Once in we can create the javascript function to decode the messages. Only the messages with a 00 header will be proceed. ttnmapper.org service requires a result with different fields completed: latitude, longitude, altitude and hdop.
We are creating a decoder function with the following code:
function Decoder(bytes, port) { // Decode an uplink message from a buffer // (array) of bytes to an object of fields. var decoded = {}; if (port === 2) { if ( bytes[0] === 0 ) { decoded.latitude = ((bytes[4]*256.0)+bytes[5])*256.0+bytes[6]; decoded.latitude = (decoded.latitude / 93206.75) - 90; decoded.longitude = ((bytes[7])*256+bytes[8])*256+bytes[9]; decoded.longitude = (decoded.longitude / 46603.375 ) -180; decoded.altitude = (bytes[1]*256)+bytes[2]; decoded.hdop = bytes[3]/10.0; } decoded.raw=""; for ( var k = 0 ; k < 10 ; k++ ) decoded.raw += (bytes[k]<16)?"0"+bytes[k].toString(16):bytes[k].toString(16); decoded.time=Math.round(new Date().getTime()/1000); } return decoded; }
This will create structure like this:
{ "altitude": 450, "hdop": 1.2, "latitude": 45.XXX, "longitude": 3.XXX, "raw": "00xxxxxxxxxxxxxxx", "time": 1535624585 }
Now we need to send this structure to the ttnmapper service. This operation is simple thanks to the prepackaged Integrations existing in TTN. You click on Integration tab
And create a new integration. Then you need to select TTNMapper integration:
Once done you just need to specify a ProcessID and an Email. The other can be left empty. Click on Add Integration and you’re done.
Now your device is starting to push its geolocation data to ttn mapper service and your coverage is added to the map. To see it in real time you need to go to Advanced map Options from the menu and enter your deviceID like in the following screen. Then you can click on Map and show the coverage results:
The main map is refreshed differently so you need to wait a bit to see your coverage to appear on it.
Take you a lot jpmeijers for that really useful tool and the support you gave me for debugging getting started 😉 you rocks !

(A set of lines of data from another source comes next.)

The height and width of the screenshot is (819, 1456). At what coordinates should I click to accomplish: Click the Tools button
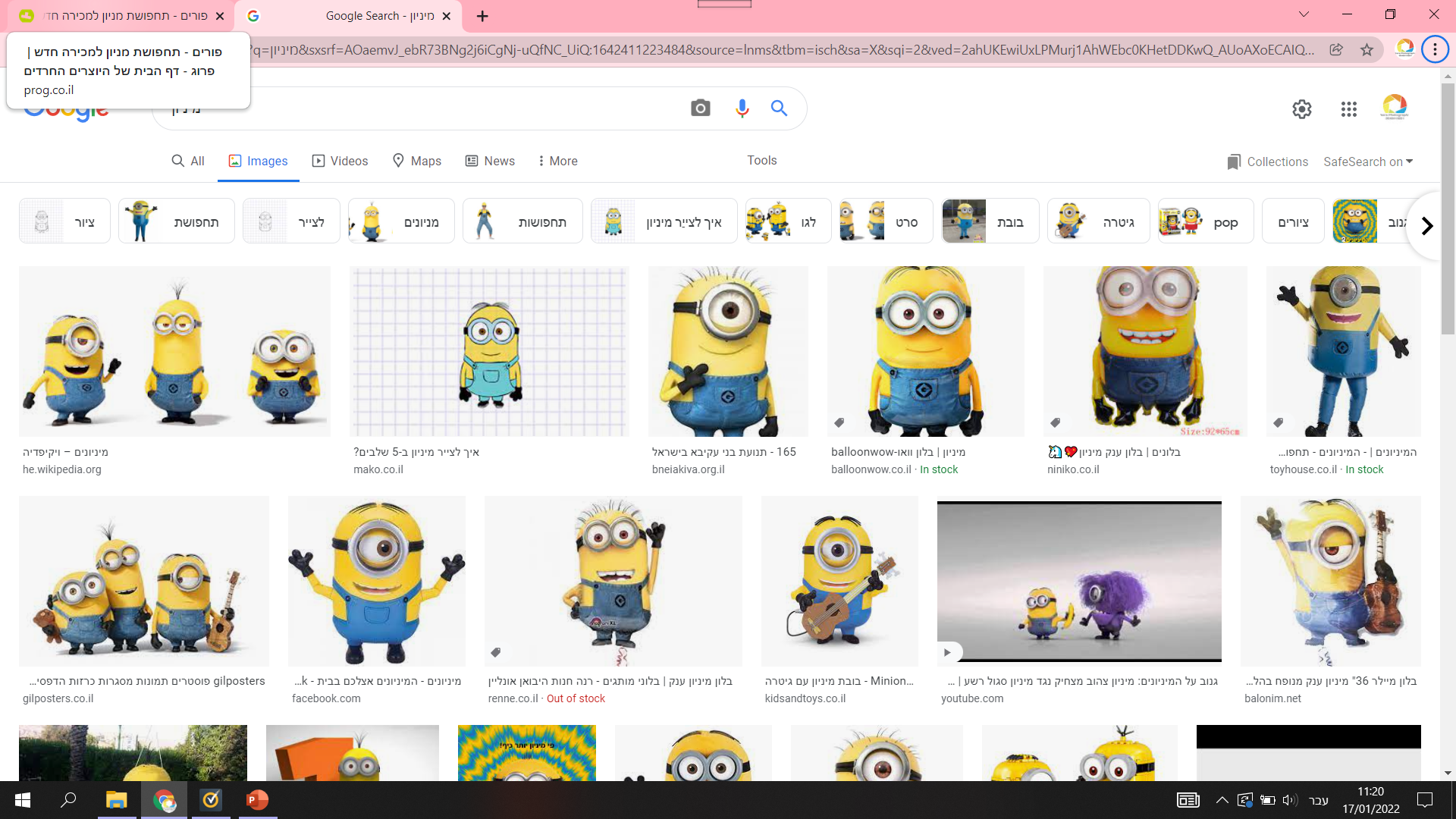[761, 160]

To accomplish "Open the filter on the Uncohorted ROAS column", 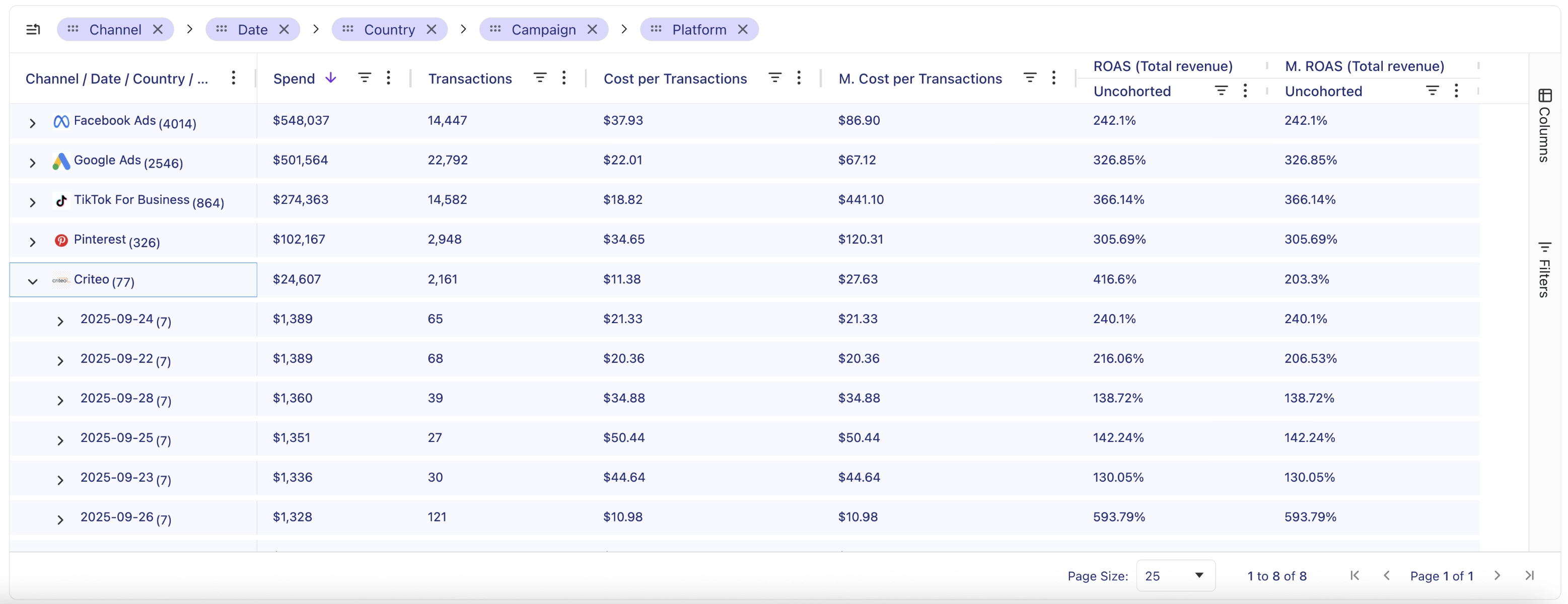I will pos(1221,90).
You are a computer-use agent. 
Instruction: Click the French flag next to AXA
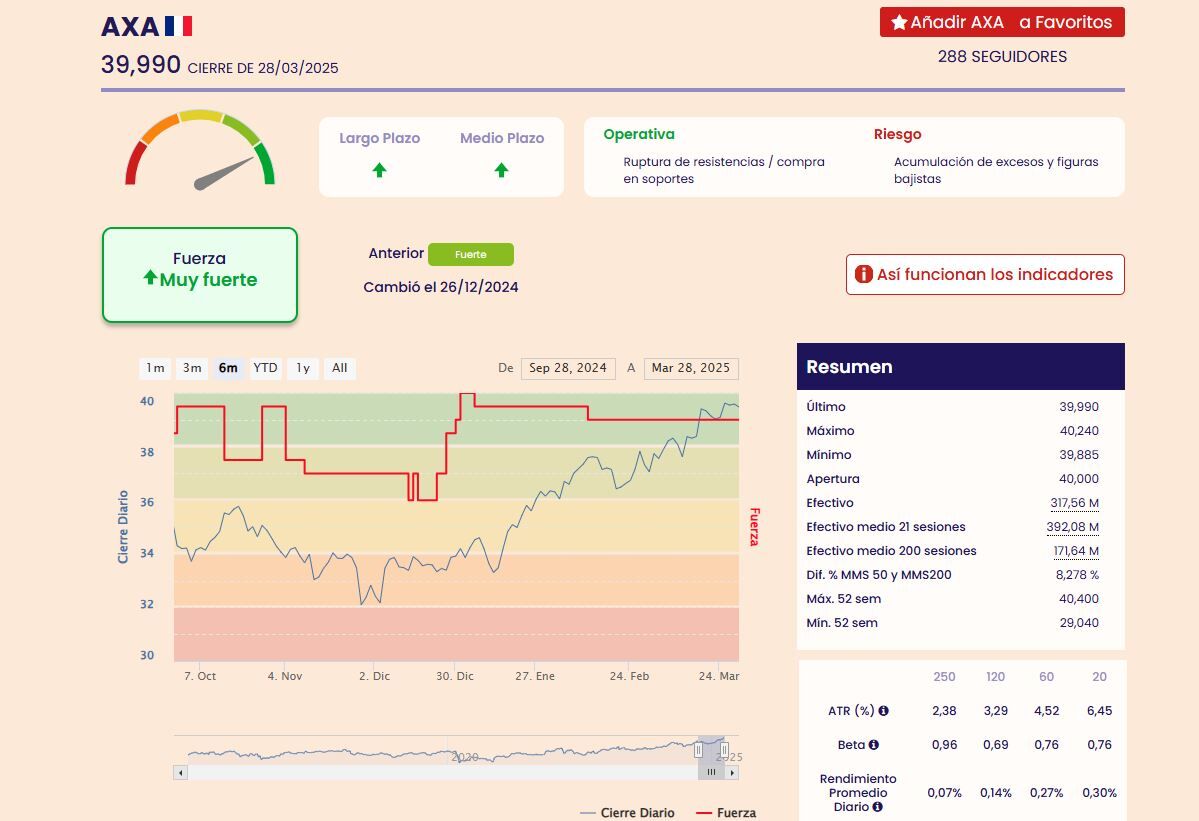coord(179,26)
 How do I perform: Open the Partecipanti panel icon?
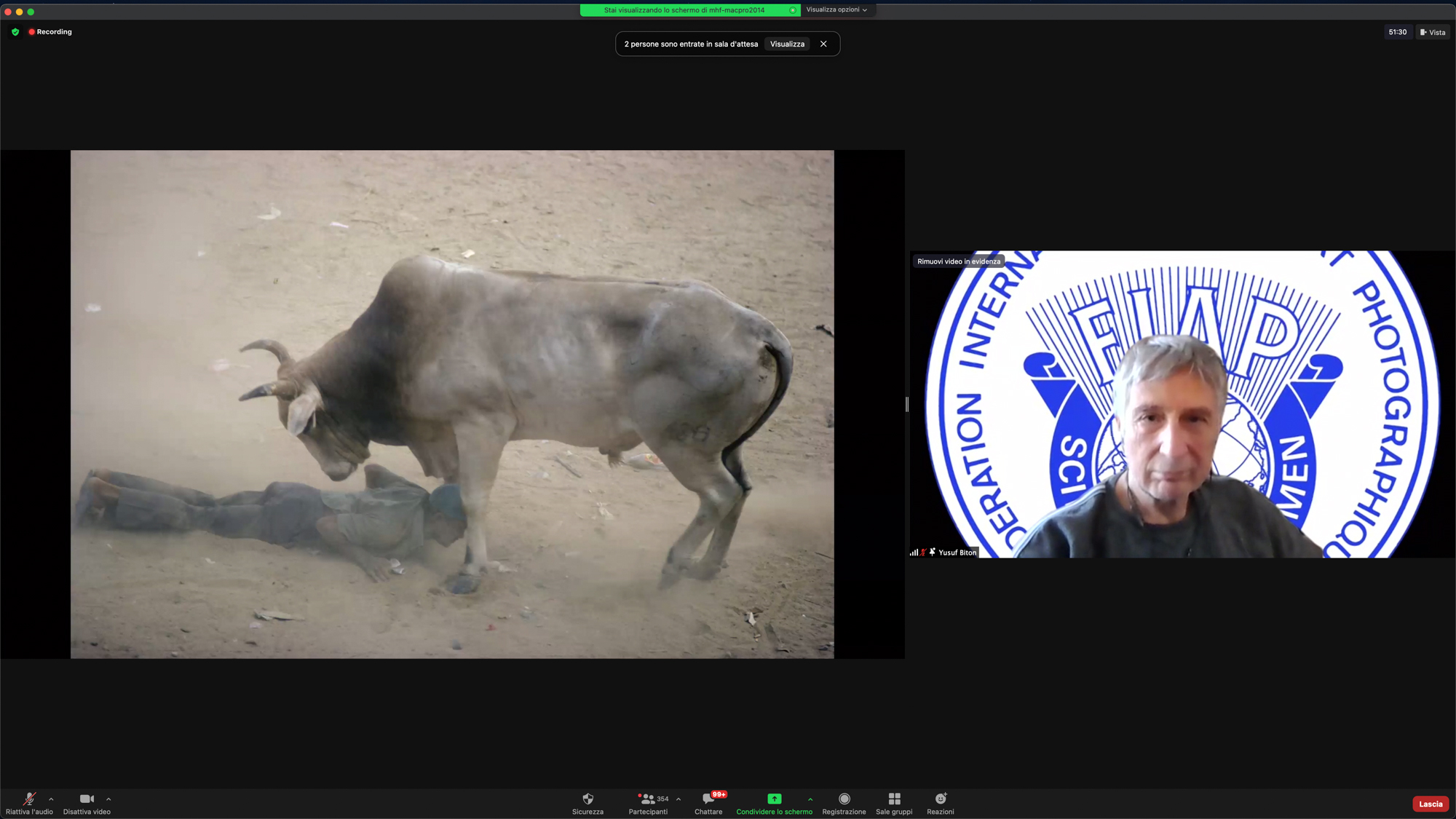click(647, 799)
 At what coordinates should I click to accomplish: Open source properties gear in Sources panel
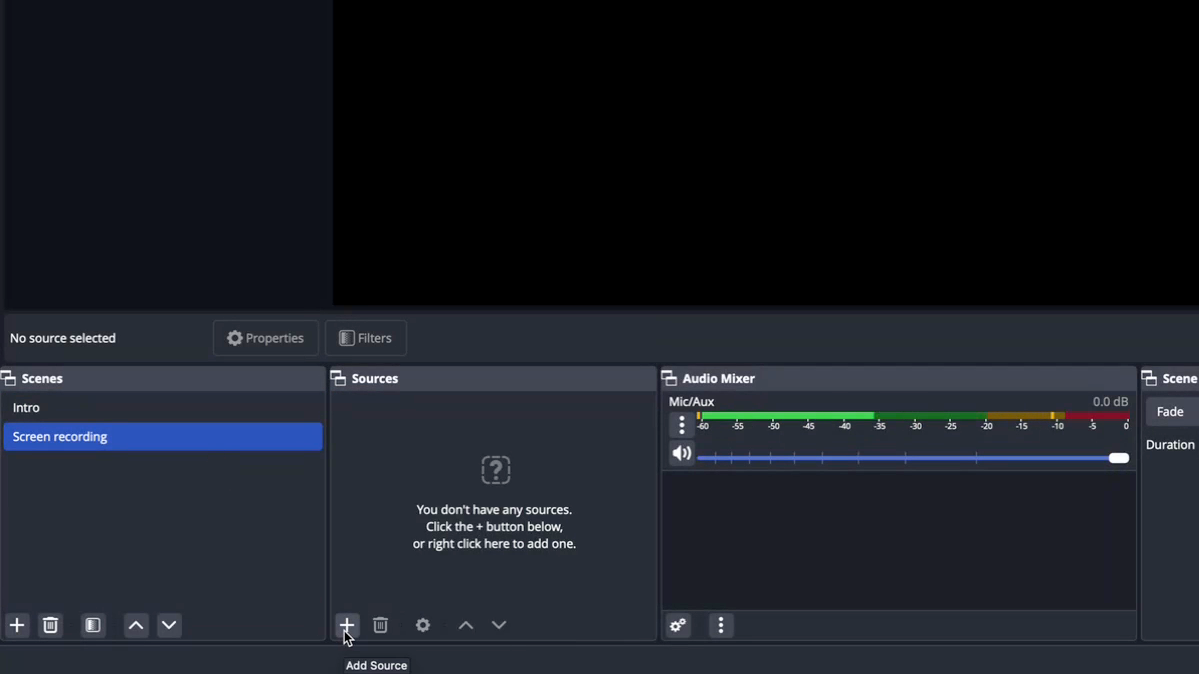tap(423, 625)
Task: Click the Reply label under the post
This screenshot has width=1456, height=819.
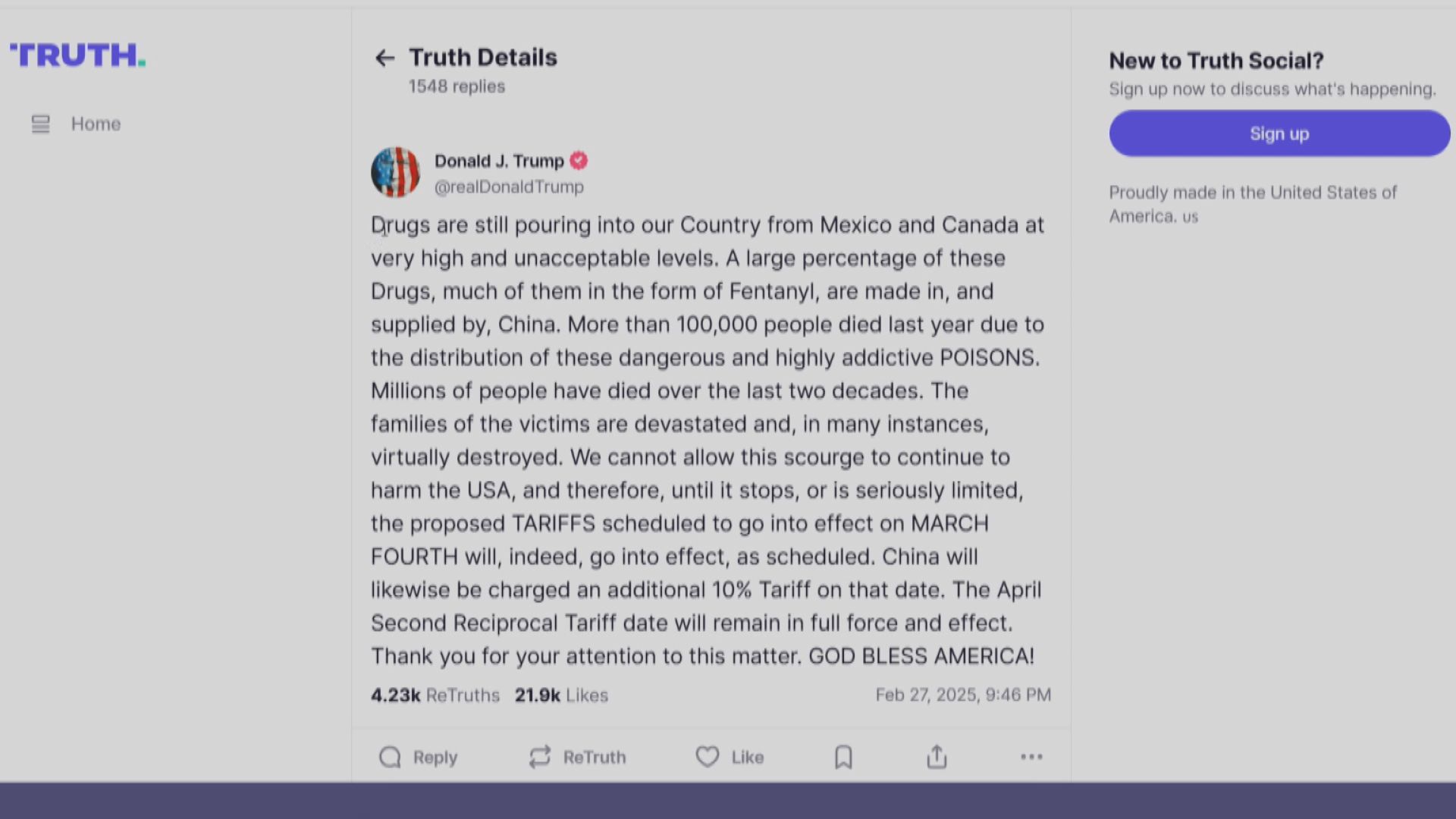Action: pyautogui.click(x=435, y=757)
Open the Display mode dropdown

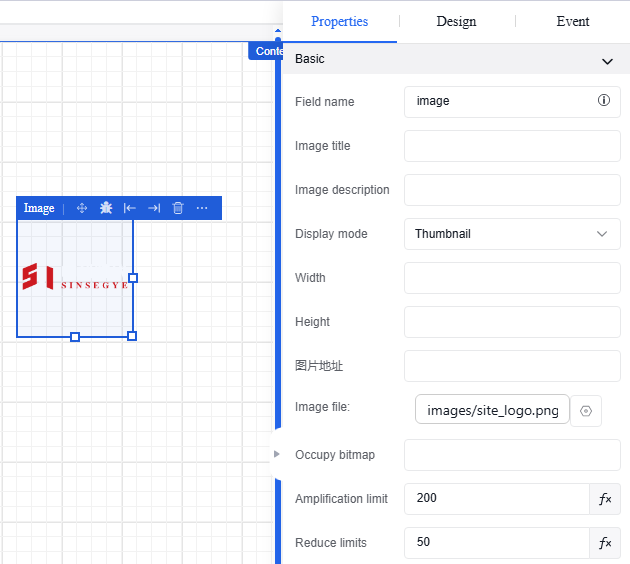click(x=512, y=234)
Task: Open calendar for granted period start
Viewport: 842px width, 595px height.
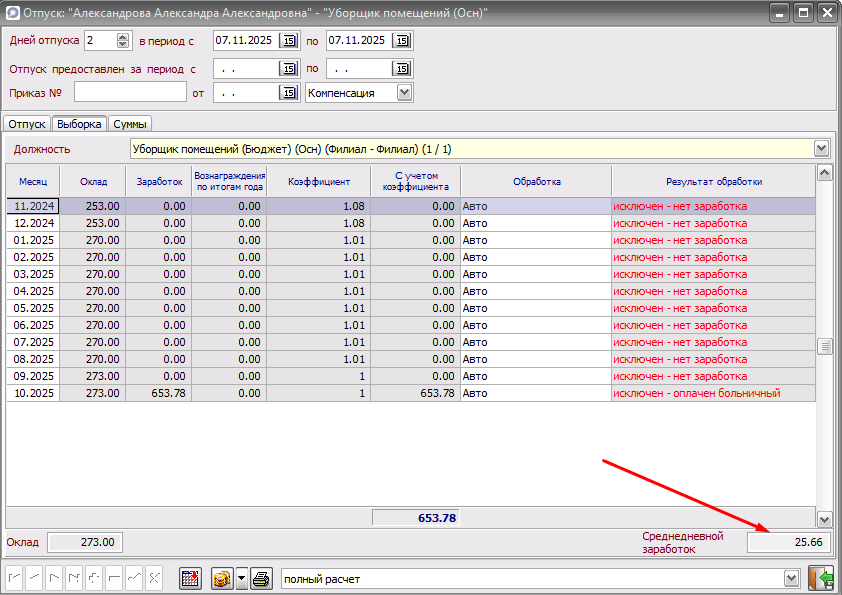Action: pos(288,69)
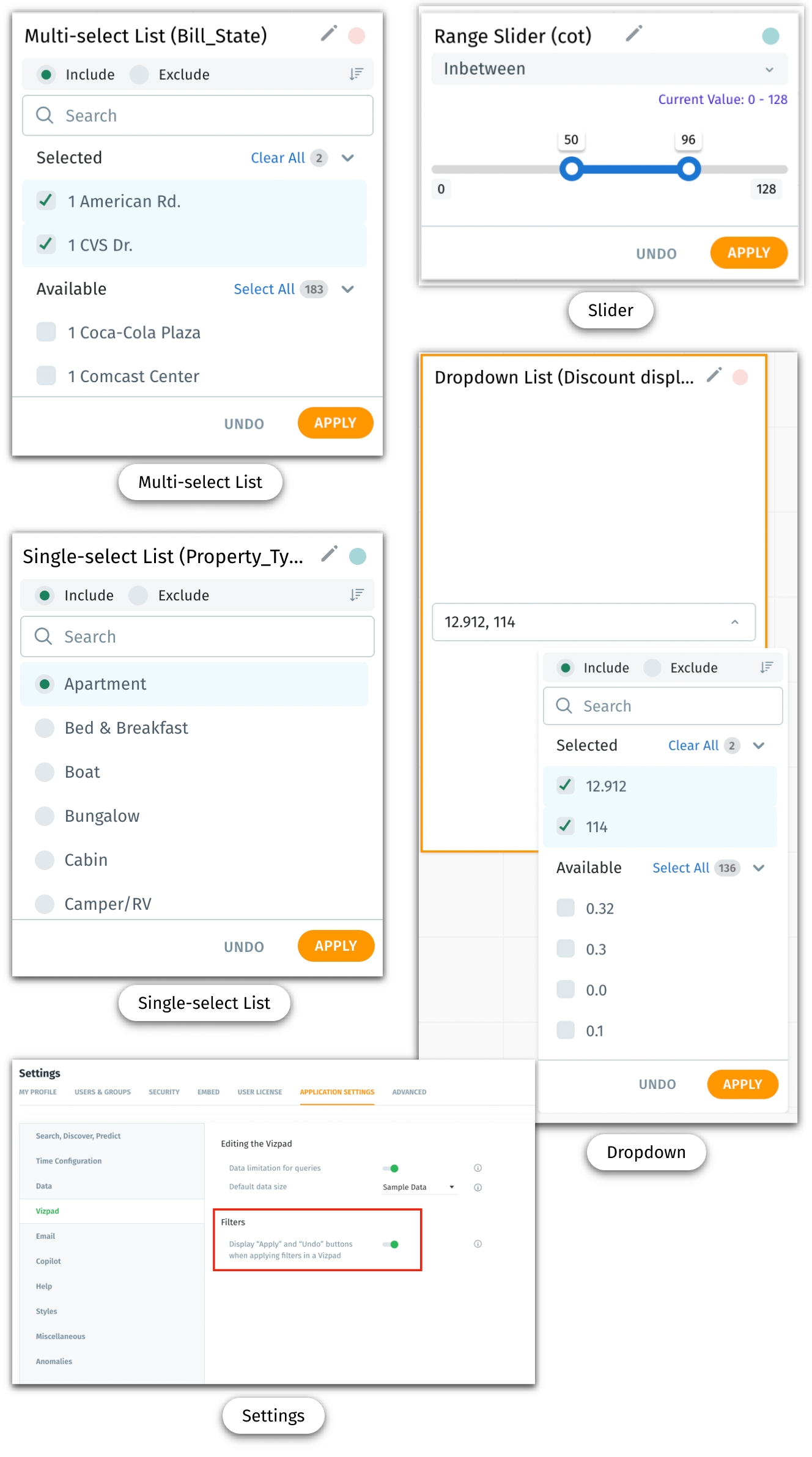This screenshot has width=812, height=1457.
Task: Switch to the Users & Groups tab
Action: [103, 1092]
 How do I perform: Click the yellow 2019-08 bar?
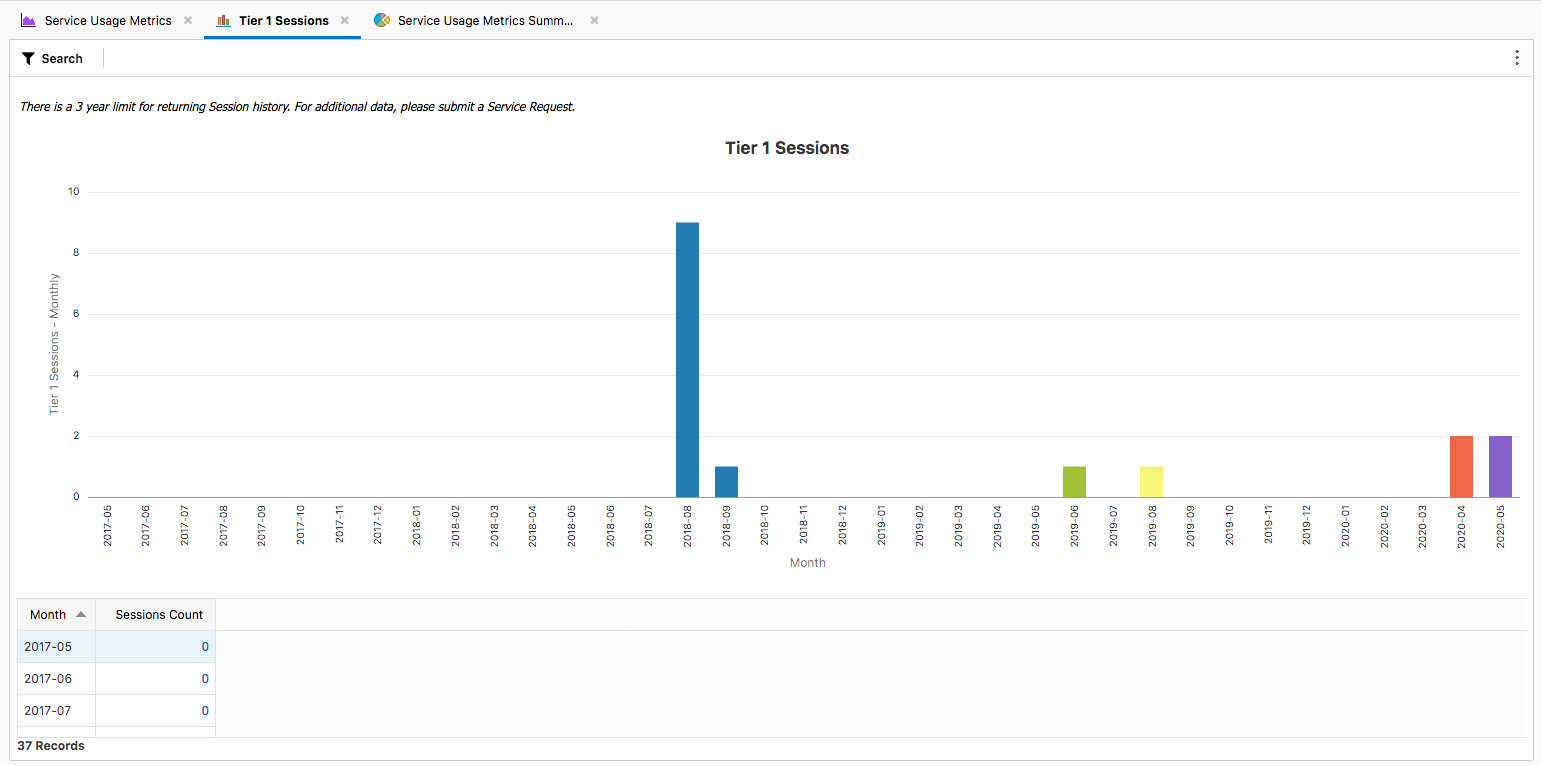[1151, 482]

Conclusion about Arduino MKRWAN 1300
This board have some nice things : price, accessibility, size, arduino… that’s great. The problem is the same as for MKRFox 1200: these board have some of the worst peace of code I ever seen to make them running. The MKWAN code is durty, with no comments, included in a global .h file… All what you start to learn to not do at school. As a consequence the stability is really bad. Some concrete example:
- With no delay between init and connect your crash the LoRaWan stack
- The reset button crash the LoRaWan stack you need to power on/off
- Once the communication has failed 1 time it won’t be back after.
- The spread factor is not always respected with no feedback… this create duty-cycle non respect and impacts your code. Assuming there are good reason but not documented.
- Once start failing the library always failing (even with good coverage) with no explanation.
- Serial Cable was jamming the GPS. As a consequence the location is false (about 200 meters) and the altitude is totally wrong… Once on a power-bank that was solved. So be careful.